Onion Pakora Recipe (Khekada Bhaji Recipe)
Onion pakora is a wonderful recipe that is perfect to make at tea time, especially during the rainy season. Because of their shape, these pakoras are often referred to as 'khekada bhaji' in Marathi, meaning 'crab-like pakoras'. These can be enjoyed with ketchup or with the sweet tamarind chutney.
- Onion - 1 small
- Gram flour (besan) - 3 tbsp
- Salt - To taste
- Red chili powder - 1 tsp
- Carom seeds (ajwain) - 1/2 tsp
- Oil - 1 tbsp and more for deep frying
- Chat masala (optional) - Little for garnishing
- Add salt, red chili powder, and carom seeds to the gram flour.
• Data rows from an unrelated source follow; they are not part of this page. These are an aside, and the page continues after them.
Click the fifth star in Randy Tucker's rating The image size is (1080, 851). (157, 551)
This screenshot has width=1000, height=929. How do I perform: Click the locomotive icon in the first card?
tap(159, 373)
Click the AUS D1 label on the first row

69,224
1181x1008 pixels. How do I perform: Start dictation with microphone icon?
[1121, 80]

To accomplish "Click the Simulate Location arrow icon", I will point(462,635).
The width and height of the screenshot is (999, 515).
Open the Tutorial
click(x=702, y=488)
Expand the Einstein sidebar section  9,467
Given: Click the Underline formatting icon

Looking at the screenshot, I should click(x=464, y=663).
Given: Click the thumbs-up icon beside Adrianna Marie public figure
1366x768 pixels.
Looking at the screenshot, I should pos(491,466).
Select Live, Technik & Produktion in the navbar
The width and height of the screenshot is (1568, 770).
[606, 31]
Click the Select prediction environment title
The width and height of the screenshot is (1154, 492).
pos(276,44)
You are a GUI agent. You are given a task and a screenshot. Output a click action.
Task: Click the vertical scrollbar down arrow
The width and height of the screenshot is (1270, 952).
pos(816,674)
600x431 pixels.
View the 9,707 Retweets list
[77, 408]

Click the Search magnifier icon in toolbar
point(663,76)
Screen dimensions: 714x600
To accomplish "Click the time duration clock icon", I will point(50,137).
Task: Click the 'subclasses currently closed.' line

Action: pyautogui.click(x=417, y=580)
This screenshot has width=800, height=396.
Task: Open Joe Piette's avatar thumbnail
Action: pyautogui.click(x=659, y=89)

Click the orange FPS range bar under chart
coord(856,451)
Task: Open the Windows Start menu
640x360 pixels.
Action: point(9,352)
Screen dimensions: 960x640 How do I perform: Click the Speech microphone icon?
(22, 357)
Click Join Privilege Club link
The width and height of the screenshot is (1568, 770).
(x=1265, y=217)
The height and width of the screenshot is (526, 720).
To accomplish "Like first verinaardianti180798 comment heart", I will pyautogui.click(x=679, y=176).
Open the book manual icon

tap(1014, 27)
- Heat 1 tbsp oil and add it to the gram flour.
- Add water slowly to the flour to make a thick paste, making sure that there are no lumps. Then add little more water (about 1 tbsp) and mix well to form a smooth thick batter.
- Cut the onion vertically into long thin slices and keep aside.
- Heat oil in a pan for deep frying.
- To test the oil temperature, add a small drop of the batter to the hot oil. If it sizzles and quickly rises to the surface, the temperature is correct. If it sinks and rises slowly, heat it more. If it rises too quickly and turns red in just a few seconds, reduce the heat and allow it to cool a bit.
- Add the onion slices to the gram flour batter. (Adding the onion slices just before frying, makes these pakoras crunchy and less oily.)
- Mix everything together so that the slices get evenly coated with the batter.
- With a small spoon add the batter along with a few onion slices at a time, to the oil.
- Repeat for the rest of the batter, and fry in batches on medium-high heat till golden brown in color.
- Remove on a paper towel.
- Sprinkle some chat masala and serve hot with ketchup or sweet chutney.